Point mutations in the C-terminal Vps54 domain abolish sorting from early endosomes without affecting late endosome to TGN transport. (A) The early endosome-sorting defect of Vps54^EWNS is apparent in cells deficient in late endosome recycling. Vps54 (pLC104) and the indicated mutant forms (Vps54^EW, pCC14; Vps54^NS, pCC15; Vps54^EWNS, pCC16; Vps54-N, pCC10) were coexpressed with Snc1-GFP (pCS07) in vps54Δ vps5Δ (NQY116) double mutant strains or in a vps54Δ single mutant (BY54Δ). Snc1-GFP was visualized by fluorescence microscopy of fixed cells.
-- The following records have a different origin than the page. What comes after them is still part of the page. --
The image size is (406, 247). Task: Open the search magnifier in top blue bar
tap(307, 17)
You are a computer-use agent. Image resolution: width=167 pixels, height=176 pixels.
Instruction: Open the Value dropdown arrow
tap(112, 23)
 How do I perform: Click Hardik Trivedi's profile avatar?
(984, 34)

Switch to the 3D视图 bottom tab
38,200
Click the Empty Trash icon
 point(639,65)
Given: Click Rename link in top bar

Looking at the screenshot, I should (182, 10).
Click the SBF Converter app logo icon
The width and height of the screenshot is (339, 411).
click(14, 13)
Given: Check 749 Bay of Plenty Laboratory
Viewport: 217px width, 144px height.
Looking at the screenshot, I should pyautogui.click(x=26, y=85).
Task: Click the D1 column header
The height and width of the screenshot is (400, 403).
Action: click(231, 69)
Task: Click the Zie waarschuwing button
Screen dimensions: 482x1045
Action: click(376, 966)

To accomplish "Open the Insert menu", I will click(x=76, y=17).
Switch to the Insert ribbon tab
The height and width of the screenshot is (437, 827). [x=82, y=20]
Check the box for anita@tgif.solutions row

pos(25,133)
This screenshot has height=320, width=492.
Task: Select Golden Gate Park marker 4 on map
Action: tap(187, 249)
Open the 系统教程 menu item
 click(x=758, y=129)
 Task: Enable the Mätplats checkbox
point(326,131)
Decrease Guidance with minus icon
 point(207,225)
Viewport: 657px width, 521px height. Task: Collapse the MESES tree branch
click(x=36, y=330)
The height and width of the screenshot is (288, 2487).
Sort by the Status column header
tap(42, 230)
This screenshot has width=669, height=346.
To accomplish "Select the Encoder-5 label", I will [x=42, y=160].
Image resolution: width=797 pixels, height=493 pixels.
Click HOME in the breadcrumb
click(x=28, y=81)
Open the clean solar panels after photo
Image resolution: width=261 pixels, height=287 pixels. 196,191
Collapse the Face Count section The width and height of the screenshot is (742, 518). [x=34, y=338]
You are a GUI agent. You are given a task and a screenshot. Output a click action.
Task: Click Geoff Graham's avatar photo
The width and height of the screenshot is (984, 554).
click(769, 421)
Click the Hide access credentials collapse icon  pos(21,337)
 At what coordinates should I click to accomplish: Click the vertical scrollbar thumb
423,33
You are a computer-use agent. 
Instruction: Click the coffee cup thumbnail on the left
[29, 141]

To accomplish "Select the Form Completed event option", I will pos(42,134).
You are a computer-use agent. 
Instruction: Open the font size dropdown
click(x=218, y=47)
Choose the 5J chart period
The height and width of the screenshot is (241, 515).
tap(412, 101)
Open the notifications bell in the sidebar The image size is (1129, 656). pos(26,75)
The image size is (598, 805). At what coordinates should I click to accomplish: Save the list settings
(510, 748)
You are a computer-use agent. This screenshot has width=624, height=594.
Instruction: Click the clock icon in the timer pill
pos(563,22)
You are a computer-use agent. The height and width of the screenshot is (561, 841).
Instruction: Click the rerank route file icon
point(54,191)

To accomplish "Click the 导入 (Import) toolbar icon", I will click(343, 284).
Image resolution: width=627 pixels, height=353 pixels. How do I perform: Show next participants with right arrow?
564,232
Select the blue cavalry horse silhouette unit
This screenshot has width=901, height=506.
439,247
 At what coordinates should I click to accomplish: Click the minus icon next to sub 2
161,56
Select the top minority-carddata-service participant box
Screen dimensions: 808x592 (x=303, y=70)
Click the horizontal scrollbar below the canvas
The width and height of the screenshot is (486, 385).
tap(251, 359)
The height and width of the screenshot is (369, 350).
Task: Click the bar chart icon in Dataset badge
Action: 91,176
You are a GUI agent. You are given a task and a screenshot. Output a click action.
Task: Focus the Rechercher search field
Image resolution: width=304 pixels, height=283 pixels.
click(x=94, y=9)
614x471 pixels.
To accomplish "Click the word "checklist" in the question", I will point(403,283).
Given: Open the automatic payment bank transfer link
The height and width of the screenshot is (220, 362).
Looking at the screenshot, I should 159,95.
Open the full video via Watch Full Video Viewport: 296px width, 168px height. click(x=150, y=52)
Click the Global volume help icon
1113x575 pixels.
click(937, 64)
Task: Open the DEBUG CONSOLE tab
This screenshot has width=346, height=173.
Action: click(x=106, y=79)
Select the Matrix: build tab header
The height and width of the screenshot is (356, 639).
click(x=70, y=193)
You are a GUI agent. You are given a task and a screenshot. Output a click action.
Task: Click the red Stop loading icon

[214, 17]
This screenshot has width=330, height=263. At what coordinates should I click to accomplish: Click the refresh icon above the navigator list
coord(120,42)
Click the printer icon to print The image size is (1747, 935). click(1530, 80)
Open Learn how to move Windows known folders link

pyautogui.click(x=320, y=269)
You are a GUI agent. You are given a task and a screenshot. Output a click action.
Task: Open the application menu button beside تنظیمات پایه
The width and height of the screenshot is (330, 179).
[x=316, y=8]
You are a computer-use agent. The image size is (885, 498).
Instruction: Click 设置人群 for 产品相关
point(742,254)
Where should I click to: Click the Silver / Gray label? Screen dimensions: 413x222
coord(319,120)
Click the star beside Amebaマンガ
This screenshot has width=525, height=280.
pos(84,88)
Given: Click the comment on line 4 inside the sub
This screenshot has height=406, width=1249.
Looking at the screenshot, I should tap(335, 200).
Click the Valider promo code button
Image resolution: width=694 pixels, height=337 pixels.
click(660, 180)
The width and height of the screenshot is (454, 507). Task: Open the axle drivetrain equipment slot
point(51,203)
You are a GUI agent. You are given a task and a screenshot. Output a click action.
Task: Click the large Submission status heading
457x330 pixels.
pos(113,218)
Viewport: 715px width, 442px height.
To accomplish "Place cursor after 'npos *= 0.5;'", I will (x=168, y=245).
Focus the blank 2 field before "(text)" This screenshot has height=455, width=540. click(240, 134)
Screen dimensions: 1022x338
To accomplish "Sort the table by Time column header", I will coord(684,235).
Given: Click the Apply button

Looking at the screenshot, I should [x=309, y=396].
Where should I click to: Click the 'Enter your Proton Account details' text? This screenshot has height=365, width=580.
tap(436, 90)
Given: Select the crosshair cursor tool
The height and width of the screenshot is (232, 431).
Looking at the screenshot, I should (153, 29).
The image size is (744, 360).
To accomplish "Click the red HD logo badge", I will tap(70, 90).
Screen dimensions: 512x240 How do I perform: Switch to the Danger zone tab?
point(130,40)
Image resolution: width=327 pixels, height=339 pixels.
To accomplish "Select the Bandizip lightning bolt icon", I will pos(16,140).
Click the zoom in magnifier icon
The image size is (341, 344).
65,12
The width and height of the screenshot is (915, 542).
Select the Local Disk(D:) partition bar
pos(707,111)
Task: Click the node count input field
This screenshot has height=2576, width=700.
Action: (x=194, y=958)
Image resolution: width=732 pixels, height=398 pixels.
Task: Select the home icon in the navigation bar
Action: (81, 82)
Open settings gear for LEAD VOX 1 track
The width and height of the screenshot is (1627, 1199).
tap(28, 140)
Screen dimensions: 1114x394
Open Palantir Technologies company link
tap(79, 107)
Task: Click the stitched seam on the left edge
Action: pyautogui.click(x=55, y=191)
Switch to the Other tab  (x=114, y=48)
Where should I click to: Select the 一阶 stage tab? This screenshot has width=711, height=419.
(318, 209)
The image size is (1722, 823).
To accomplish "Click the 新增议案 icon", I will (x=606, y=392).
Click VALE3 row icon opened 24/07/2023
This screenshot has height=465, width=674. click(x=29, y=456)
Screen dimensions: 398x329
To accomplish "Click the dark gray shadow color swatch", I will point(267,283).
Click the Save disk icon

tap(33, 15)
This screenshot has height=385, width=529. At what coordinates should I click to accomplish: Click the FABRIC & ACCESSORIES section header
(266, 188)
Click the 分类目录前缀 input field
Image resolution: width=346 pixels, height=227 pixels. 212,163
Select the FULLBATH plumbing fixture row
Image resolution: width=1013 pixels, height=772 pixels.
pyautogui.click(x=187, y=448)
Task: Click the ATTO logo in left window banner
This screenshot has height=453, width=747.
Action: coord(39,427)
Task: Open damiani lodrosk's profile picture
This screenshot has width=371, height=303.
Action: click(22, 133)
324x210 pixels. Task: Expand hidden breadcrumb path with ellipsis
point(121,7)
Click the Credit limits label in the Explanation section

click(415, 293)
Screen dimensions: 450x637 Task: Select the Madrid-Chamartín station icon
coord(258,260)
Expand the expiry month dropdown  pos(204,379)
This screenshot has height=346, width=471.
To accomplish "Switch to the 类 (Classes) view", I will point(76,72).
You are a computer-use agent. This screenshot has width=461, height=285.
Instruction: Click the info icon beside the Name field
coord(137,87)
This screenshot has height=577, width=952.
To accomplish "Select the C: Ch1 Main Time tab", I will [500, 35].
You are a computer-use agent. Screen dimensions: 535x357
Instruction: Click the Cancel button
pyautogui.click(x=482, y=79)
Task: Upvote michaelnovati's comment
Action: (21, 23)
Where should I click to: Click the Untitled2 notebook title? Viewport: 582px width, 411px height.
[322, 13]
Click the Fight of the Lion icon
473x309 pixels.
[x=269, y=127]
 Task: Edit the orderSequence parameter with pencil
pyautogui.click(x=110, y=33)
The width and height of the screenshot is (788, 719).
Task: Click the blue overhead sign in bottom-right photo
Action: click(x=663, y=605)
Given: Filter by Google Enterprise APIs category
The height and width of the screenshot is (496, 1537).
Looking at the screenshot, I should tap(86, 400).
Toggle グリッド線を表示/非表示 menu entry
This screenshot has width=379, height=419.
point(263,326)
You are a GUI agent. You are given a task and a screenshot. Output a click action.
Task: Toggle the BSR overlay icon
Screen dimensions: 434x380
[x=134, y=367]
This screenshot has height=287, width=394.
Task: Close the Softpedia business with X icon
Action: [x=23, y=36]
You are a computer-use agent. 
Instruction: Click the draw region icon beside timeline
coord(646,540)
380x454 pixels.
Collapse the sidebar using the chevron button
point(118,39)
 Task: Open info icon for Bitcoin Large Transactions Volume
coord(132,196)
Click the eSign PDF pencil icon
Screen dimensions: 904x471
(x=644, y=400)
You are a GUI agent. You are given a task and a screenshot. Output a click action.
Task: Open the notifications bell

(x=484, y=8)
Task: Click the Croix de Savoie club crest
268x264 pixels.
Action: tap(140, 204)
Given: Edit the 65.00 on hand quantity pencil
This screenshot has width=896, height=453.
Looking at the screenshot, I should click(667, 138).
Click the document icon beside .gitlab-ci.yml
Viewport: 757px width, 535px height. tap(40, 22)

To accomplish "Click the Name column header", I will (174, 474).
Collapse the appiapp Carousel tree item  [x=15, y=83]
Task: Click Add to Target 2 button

Neither the E689A W691A nor N805A S806A mutations alone were sufficient to destroy the early endosome sorting function of Vps54, but plasma membrane localization of Snc1 was abolished in vps5Δ strains expressing the Vps54 quadruple mutant. (B) The Vps54^EWNS mutant remains functional for late endosome-to-TGN transport. CPY secretion was determined by a colony overlay assay for vps54Δ strains (BY54Δ) expressing wild-type and mutant forms of Vps54 as described in A.

Figure 9.

Vps54 is not required for recycling of Ste3Δ365-GFP. (A) vps54Δ Ste3Δ365-GFP (NQY113) cells expressing full-length Vps54 (pCC9), empty vector, or Vps54-C (pCC6) were visualized by fluorescence microscopy before treatment with a-factor (t = 0), immediately after a 45-min incubation with a-factor (t = 45 min, a-factor) and 30 min after removing a-factor from the media (t = 30-min wash). Ste3Δ365-GFP is recycled from endosomes back to the plasma membrane in both wild-type (Vps54) and vps54Δ cells after the 30-min wash at 30°C. Expression of Vps54-C does not impair Ste3Δ365-GFP recycling or affect its intracellular localization.

Figure 10.

Model of Vps54 function in retrograde transport from early endosomes. (A) In wild-type cells, distinct domains within the GARP complex target the complex to retrograde vesicles budding from early and late endosomal membranes. GARP subsequently directs the tethering of these vesicles to the TGN through interactions with Rab and SNARE proteins (not illustrated). (B) Loss of the Vps54-C domain (dark gray appendage) specifically blocks GARP complex recruitment to early endosomes, resulting in the rerouting of Snc1 to late endosomes (light gray arrow), where it is retrieved via the retrograde pathway used by Vps10 (gray arrow). According to this model, a separate, as-yet-unidentified domain (light gray appendage) recruits GARP to late endosomes.